Let the common ancestor be the element immediately above the formatting element in the stack of open elements.
Let a bookmark note the position of the formatting element in the list of active formatting elements relative to the elements on either side of it in the list.
Let node and last node be the furthest block. Follow these steps:
Let node be the element immediately above node in the stack of open elements.
If node is not in the list of active formatting elements, then remove node from the stack of open elements and then go back to step 1.
Otherwise, if node is the formatting element, then go to the next step in the overall algorithm.
Otherwise, if last node is the furthest block, then move the aforementioned bookmark to be immediately after the node in the list of active formatting elements.
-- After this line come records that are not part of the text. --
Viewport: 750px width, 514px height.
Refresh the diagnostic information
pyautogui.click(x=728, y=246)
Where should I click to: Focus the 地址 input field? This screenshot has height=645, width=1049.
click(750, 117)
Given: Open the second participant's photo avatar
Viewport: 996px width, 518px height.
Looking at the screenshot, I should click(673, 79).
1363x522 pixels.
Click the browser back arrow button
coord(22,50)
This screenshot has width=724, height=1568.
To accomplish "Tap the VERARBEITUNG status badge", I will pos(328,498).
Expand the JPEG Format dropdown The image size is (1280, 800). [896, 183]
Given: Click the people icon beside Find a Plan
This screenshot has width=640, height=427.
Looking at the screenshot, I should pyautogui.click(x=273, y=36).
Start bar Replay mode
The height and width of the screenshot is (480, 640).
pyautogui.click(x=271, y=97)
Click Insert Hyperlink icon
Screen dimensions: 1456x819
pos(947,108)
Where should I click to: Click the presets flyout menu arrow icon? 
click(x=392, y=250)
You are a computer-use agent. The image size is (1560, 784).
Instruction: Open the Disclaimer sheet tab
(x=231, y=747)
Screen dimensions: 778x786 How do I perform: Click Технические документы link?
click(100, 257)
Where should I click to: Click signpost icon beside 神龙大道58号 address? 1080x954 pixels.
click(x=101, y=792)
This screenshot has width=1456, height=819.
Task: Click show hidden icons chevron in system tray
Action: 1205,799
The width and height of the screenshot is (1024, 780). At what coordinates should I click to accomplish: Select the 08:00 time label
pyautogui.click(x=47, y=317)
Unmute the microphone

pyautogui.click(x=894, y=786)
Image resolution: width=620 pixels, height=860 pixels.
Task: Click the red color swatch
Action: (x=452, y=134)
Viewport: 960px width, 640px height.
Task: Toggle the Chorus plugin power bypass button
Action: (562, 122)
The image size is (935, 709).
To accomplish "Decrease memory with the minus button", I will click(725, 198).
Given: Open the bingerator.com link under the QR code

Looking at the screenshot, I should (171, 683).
Create an element for the token for which the element node was created, replace the entry for node in the list of active formatting elements with an entry for the new element, replace the entry for node in the stack of open elements with an entry for the new element, and let node be the new element.
Insert last node into node, first removing it from its previous parent node if any.
Let last node be node.
Return to step 1 of this inner set of steps.
If the common ancestor node is a table, tbody, tfoot, thead, or tr element, then, foster parent whatever last node ended up being in the previous step, first removing it from its previous parent node if any.
Otherwise, append whatever last node ended up being in the previous step to the common ancestor node, first removing it from its previous parent node if any.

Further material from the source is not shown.